The first strategic dialogue between the United States and Pakistan in Washington next week would not be at the expense of India or any other country in the region, according to a top US diplomat.
"We have an important strategic dialogue with India and with other countries, including China. It makes it all the more important we have one with Pakistan," US Special envoy for Afghanistan and Pakistan Richard Holbrooke told reporters on Friday.
"But this is a bilateral dialogue," he said when asked in what way would it be different from the one with India. "Let me put this very clearly: This strategic dialogue with Pakistan is not at the expense of any other country in the region."
However, one difference between the dialogues with India and Pakistan was made amply clear with Holbrooke saying that there can be no strategic dialogue with Pakistan without the active participation of its military.
This is the reason why Pakistan Army Chief General Ashfaq Pervez Kiyani and Inter Services Intelligence Chief Lieutenant General Shuja Pasha have been included in the March US-Pakistan strategic dialogue, he said.
"How can you have a strategic dialogue without including the military?" he exclaimed responding to a suggestion that the army chief had been included in the Pakistani delegation because the US is more comfortable talking with the military rather than the political government headed by President Asif Ali Zardari.
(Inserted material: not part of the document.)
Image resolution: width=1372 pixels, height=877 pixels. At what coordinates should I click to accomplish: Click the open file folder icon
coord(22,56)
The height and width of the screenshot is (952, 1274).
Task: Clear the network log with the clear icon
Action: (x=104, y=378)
"If we have a strategic dialogue in our country, we're going to include the chairman of the Joint Chiefs of Staff or some other representative. So we are very pleased that General Kayani is part of this delegation. We think that it's one country, one government, one team. It was their decision, and we welcomed it," Holbrooke said.
Holbrooke said the strategic dialogue means that the two countries talk about their basic core objectives, which in this case means defeating and destroying Al Qaeda, helping the Afghans become self-reliant and strengthening Pakistan's ability to take care of its own security.
"So we need to sit down with our Pakistani friends and hear their points of view and give us ours."
Secretary of State Hillary Clinton and her Pakistani counterpart Shah Mahmoud Qureshi would be co-chairing the meeting. Besides the army chief, the Pakistani delegation will include Defence Minister Ahmed Mukhtar.
On the US side Defence Secretary Robert Gates and Chairman of the Joint Chiefs of Staff Admiral Mike Mullen are also included.
Asked if the US would address Pakistan's water disputes with India, the envoy said: "We have a very broad and complex agenda in these talks, and this is the first strategic dialogue ever at this level, and the first of this Administration. And we're going to listen carefully to whatever the Pakistanis say."
In reply to another question Holbrooke said he "will definitely be going to India soon".